> Material to process
=-=-=
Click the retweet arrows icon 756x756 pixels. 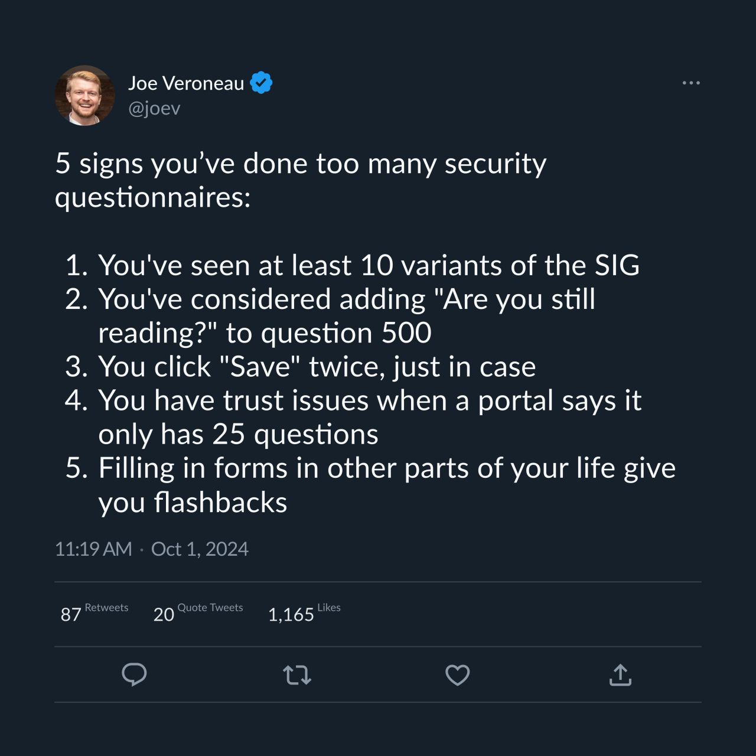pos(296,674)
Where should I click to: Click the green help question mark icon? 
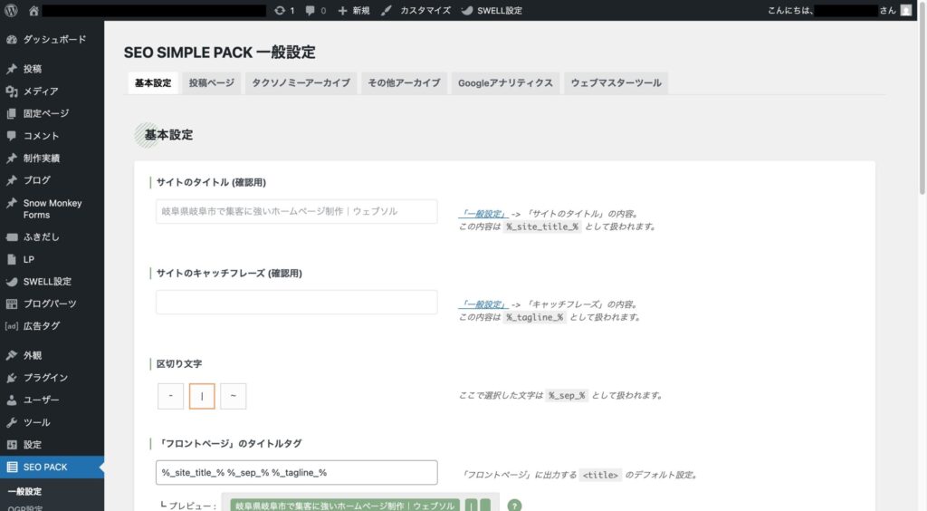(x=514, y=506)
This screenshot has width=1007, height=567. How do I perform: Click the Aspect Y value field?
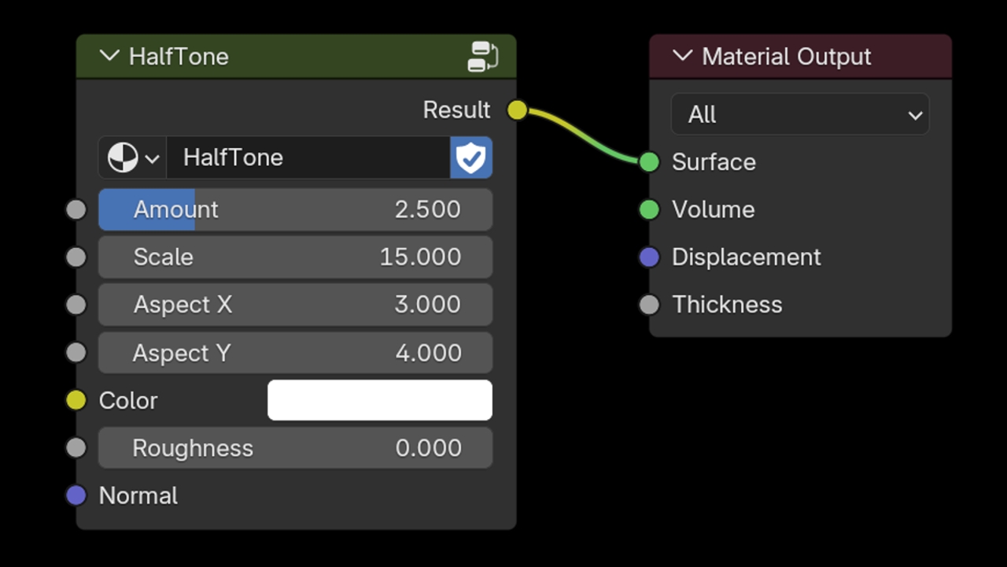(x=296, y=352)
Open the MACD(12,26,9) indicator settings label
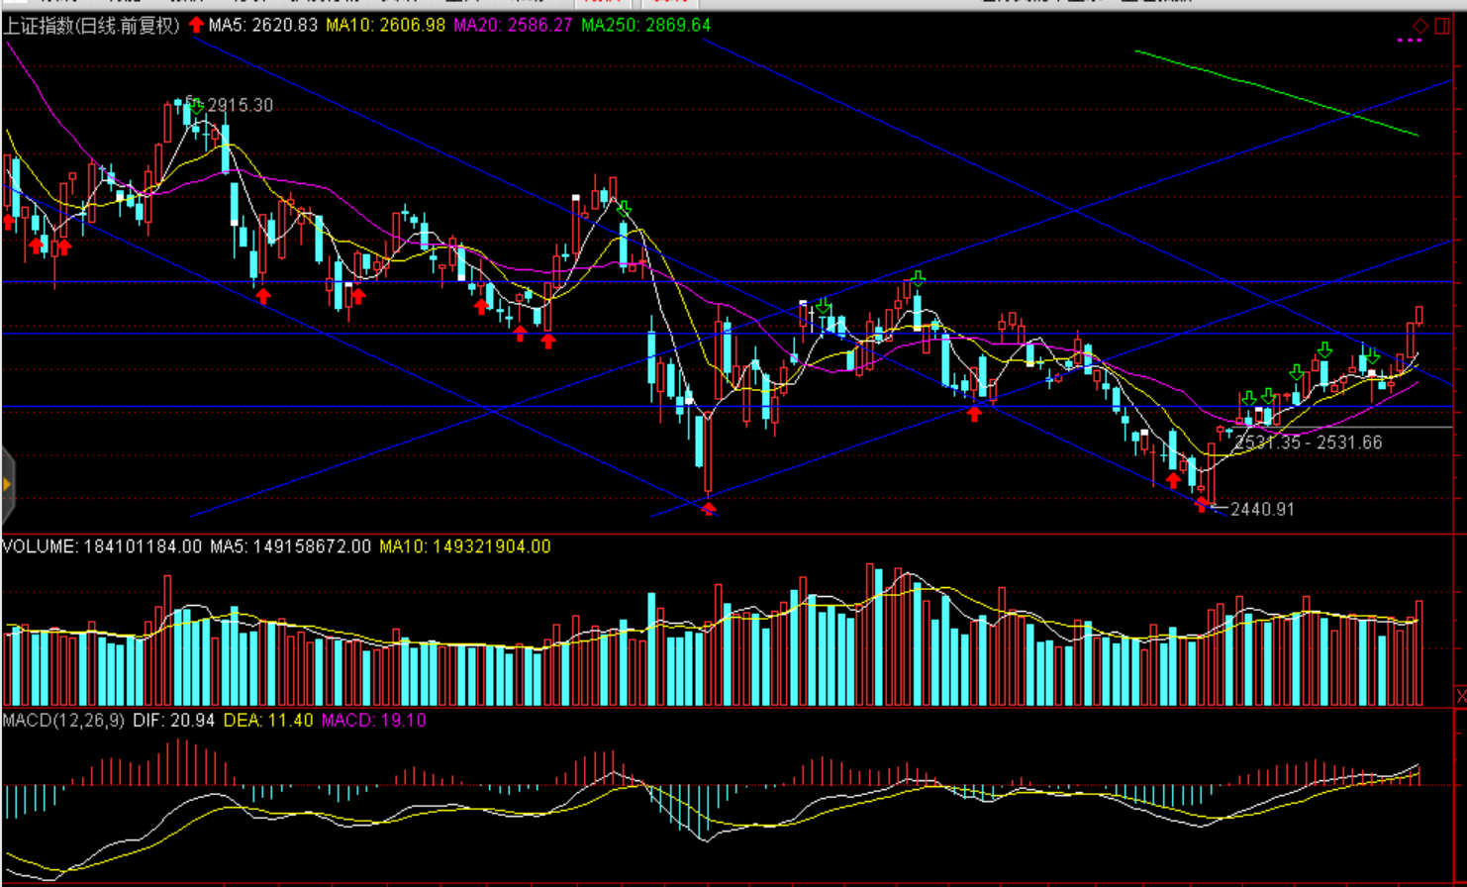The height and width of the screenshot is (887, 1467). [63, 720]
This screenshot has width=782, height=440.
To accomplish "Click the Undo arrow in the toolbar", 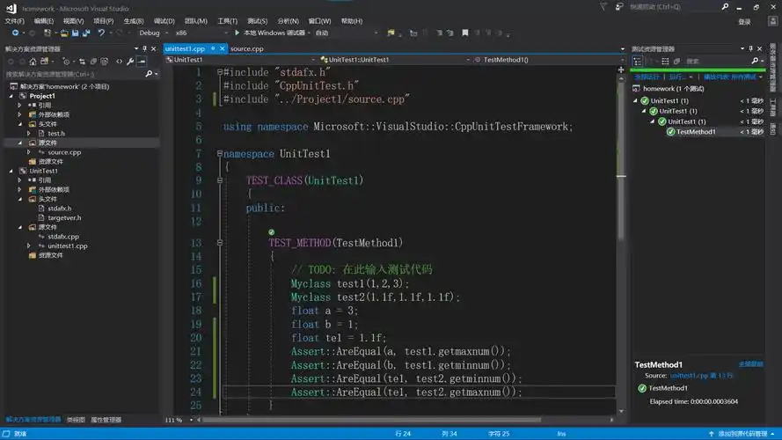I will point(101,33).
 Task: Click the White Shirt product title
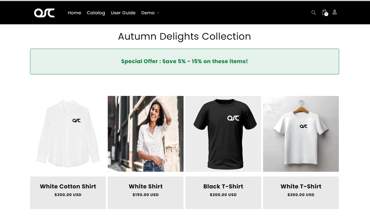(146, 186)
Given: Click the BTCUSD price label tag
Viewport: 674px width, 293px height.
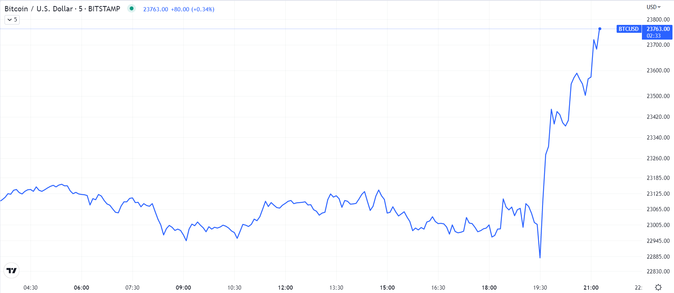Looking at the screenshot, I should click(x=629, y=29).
=-=-=
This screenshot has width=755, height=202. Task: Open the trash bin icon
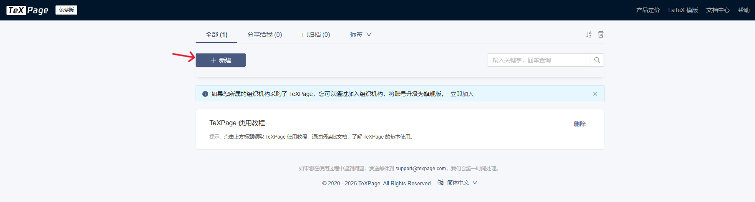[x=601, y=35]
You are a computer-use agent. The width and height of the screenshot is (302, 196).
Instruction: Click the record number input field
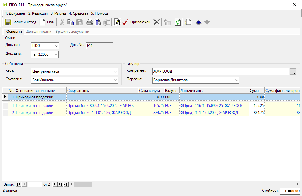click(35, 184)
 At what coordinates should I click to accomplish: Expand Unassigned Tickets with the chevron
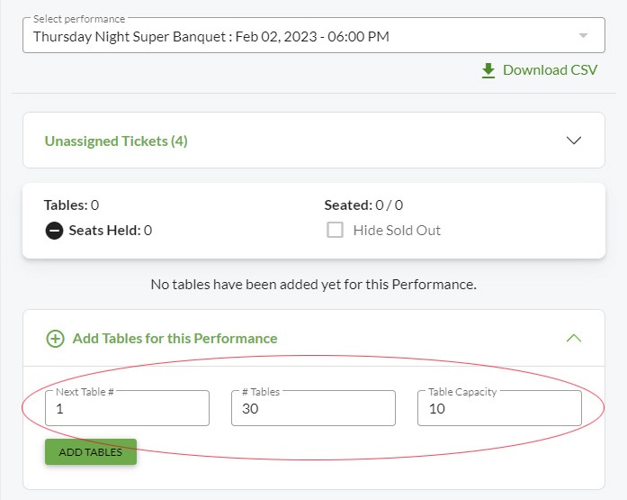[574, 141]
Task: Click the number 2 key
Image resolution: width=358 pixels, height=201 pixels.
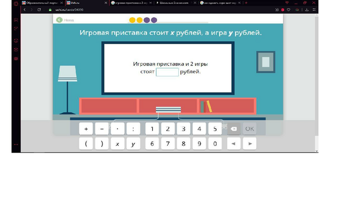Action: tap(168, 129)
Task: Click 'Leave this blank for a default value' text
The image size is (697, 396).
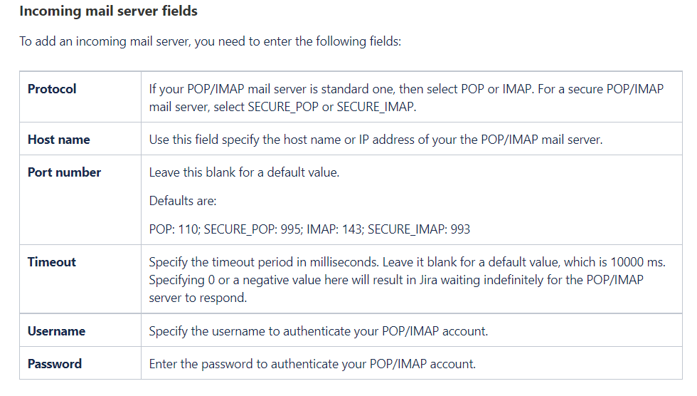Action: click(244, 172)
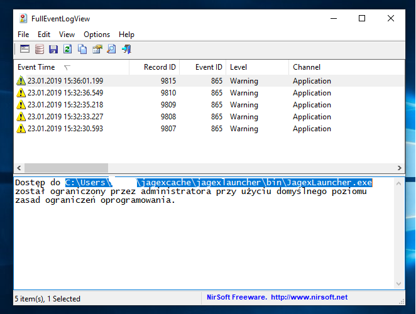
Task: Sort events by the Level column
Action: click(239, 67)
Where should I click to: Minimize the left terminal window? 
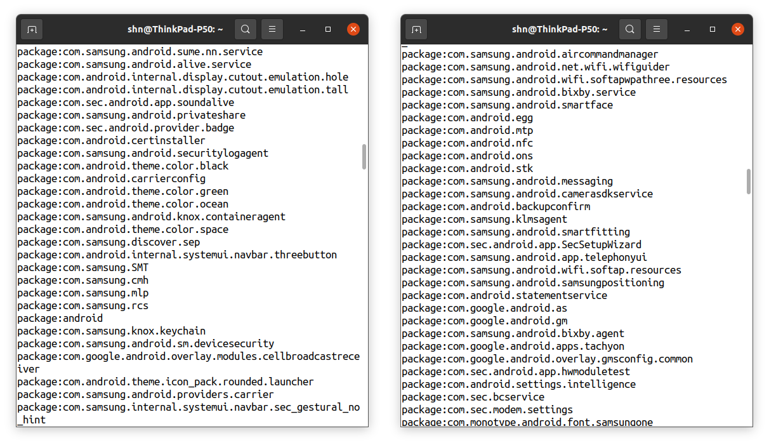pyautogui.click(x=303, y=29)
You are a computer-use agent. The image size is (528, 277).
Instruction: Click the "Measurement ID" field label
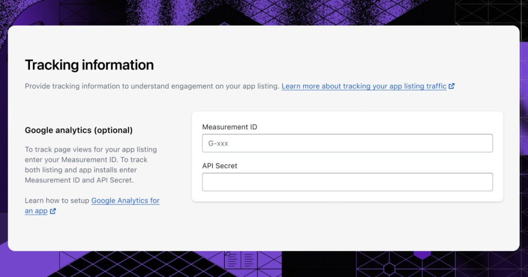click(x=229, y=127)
=-=-=
Gather up every line in the data above that contains the word "agent", copying each one.

You are a computer-use agent. The width and height of the screenshot is (302, 196).
You are a computer-use agent. The image size is (528, 277).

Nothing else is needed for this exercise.